- **What needs to be done**
From the line with "Open the info tooltip beside 微信小程序" to the final line of the records, every line is to be duplicated exactly, both of those lines included.

- **Source data**
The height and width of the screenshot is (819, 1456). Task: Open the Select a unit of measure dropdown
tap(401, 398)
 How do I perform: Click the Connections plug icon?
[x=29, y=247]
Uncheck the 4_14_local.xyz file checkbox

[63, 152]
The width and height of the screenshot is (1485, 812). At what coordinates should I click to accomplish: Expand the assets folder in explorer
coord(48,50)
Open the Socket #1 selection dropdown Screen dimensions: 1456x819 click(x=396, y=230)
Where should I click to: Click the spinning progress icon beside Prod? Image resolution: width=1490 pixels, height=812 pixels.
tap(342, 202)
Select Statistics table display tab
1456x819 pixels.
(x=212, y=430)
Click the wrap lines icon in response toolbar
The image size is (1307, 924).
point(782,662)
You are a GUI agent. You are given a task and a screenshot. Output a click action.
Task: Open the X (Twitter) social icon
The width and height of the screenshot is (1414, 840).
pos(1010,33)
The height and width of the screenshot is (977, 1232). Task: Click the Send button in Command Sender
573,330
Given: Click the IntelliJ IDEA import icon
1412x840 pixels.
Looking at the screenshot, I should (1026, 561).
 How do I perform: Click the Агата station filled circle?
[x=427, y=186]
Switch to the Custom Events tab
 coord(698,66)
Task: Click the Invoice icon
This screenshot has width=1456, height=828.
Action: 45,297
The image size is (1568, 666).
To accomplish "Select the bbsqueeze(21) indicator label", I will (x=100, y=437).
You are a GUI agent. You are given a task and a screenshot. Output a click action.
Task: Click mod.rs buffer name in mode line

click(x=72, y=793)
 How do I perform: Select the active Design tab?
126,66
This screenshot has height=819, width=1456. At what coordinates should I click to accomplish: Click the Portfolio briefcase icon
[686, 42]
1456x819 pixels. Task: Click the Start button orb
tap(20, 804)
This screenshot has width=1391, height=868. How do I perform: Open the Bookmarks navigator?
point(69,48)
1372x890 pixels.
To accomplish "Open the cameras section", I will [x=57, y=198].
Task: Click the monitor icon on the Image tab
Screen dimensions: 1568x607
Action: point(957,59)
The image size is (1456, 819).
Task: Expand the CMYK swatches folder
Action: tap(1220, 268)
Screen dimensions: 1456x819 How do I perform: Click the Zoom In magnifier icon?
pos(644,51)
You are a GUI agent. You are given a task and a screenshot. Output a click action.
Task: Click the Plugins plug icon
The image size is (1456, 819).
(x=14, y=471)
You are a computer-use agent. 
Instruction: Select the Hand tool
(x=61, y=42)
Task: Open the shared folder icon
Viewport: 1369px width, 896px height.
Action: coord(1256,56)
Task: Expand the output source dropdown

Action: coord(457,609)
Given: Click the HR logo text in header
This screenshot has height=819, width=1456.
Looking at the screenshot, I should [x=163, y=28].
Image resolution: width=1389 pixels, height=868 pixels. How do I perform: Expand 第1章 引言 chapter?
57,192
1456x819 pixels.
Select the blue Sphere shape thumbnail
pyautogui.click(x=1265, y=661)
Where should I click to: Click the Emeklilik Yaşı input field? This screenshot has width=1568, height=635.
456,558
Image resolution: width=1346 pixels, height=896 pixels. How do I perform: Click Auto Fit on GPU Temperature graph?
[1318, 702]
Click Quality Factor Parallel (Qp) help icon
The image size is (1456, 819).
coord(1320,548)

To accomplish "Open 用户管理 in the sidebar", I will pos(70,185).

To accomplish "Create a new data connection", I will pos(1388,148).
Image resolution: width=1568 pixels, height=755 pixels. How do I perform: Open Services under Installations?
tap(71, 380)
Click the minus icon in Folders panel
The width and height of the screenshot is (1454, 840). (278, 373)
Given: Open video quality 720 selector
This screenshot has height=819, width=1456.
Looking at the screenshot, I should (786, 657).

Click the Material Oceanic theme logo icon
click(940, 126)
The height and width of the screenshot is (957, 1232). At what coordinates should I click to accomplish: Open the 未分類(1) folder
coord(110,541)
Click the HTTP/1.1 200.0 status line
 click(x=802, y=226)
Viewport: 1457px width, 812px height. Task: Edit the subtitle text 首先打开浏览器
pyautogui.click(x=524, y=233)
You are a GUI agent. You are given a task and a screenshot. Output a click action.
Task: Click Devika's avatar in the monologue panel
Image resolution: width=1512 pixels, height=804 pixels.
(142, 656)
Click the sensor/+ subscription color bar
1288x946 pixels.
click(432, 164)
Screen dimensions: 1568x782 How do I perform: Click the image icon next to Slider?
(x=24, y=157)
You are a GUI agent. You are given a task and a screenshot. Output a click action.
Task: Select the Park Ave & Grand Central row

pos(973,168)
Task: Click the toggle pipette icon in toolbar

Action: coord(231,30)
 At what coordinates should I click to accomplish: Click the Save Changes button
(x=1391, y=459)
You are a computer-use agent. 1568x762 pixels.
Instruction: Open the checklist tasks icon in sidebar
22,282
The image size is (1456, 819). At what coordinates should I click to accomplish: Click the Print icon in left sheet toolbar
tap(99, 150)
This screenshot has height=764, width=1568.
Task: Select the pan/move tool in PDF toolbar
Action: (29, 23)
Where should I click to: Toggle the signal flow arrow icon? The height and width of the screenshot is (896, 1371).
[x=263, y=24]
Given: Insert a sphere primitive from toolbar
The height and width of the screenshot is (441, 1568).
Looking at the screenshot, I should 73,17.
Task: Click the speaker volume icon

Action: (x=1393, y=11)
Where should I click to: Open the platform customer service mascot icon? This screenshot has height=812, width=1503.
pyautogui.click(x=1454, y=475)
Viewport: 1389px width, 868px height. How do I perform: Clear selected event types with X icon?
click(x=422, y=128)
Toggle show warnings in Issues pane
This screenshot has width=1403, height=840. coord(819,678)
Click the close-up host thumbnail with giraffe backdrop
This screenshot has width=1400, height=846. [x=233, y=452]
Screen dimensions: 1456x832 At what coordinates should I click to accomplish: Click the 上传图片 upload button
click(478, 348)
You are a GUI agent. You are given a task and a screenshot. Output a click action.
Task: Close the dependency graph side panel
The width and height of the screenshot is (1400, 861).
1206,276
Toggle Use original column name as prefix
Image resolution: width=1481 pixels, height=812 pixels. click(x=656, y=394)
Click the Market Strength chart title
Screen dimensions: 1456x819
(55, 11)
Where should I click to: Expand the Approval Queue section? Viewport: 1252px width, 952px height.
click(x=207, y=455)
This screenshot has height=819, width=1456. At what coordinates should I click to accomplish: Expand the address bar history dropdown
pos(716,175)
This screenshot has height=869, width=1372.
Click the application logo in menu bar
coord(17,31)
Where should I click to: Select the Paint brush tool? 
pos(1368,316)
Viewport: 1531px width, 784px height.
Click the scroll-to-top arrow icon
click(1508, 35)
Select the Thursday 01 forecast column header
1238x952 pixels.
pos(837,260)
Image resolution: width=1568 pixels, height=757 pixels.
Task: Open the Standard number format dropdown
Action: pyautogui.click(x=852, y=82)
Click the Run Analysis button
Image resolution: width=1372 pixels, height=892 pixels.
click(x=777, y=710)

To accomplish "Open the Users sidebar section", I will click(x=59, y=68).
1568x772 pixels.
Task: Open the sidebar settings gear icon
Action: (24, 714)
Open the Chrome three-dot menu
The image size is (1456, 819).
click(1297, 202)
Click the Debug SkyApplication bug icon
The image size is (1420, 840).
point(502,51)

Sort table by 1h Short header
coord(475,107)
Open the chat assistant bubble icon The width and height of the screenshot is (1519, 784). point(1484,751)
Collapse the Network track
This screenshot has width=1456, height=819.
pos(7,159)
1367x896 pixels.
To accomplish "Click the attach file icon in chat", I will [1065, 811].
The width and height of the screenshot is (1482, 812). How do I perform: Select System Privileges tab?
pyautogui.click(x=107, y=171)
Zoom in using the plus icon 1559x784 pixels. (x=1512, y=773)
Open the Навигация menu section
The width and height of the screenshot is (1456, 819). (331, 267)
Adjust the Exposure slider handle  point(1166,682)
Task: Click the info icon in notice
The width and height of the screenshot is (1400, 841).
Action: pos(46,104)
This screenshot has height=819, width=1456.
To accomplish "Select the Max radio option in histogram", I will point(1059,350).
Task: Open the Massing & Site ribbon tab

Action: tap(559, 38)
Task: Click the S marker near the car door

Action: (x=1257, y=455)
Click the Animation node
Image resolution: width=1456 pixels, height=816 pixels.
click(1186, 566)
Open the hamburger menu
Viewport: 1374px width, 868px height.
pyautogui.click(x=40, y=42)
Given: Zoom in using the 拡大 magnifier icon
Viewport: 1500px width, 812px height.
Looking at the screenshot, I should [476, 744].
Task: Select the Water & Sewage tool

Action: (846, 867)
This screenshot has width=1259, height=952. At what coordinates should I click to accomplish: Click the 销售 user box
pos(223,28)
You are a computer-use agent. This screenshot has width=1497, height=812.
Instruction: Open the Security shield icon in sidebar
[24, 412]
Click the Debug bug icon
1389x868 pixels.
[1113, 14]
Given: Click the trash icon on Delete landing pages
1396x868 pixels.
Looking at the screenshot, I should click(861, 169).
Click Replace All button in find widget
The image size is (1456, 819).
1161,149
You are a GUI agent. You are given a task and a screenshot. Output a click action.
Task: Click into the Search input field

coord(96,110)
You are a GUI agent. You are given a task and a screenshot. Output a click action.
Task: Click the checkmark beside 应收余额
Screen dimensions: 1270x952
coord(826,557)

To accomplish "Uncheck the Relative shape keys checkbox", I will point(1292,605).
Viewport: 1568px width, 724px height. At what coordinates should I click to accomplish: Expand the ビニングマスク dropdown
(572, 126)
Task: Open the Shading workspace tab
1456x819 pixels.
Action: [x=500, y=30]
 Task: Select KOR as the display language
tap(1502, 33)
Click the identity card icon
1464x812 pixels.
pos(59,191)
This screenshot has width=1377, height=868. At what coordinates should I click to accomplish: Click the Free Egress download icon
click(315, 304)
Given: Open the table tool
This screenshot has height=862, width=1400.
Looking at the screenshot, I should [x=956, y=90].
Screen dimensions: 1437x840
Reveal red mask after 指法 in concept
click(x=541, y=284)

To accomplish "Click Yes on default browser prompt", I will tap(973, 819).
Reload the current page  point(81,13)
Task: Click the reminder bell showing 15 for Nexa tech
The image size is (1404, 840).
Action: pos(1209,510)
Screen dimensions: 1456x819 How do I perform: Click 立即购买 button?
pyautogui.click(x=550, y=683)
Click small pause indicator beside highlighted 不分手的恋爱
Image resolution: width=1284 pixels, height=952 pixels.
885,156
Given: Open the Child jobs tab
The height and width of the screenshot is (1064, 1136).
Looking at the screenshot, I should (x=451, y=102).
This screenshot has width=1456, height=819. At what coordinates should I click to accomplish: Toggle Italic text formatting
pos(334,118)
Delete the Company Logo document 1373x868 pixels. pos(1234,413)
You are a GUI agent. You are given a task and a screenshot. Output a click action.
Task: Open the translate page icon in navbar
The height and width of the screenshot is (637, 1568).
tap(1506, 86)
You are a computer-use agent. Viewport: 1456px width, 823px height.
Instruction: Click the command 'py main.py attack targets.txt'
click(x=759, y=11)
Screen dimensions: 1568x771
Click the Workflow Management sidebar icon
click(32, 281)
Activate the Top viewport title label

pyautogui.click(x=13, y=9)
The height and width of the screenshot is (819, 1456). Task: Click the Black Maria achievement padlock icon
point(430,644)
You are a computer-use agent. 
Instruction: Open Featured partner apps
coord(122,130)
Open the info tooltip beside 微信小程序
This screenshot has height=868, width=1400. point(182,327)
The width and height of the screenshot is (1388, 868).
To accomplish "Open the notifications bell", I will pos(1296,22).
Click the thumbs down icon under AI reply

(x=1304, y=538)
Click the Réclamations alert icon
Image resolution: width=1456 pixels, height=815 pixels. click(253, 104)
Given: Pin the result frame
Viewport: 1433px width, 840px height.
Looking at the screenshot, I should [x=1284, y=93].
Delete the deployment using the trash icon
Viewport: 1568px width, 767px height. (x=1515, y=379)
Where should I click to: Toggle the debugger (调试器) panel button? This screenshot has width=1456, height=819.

- **Solution for this exercise**
Open the info tooltip beside 微信小程序
This screenshot has height=868, width=1400. point(182,327)
The width and height of the screenshot is (1388, 868).
To accomplish "Open the notifications bell", I will pos(1296,22).
Click the thumbs down icon under AI reply

(x=1304, y=538)
Click the Réclamations alert icon
Image resolution: width=1456 pixels, height=815 pixels. click(253, 104)
Given: Pin the result frame
Viewport: 1433px width, 840px height.
Looking at the screenshot, I should [x=1284, y=93].
Delete the deployment using the trash icon
Viewport: 1568px width, 767px height. (x=1515, y=379)
Where should I click to: Toggle the debugger (调试器) panel button? This screenshot has width=1456, height=819.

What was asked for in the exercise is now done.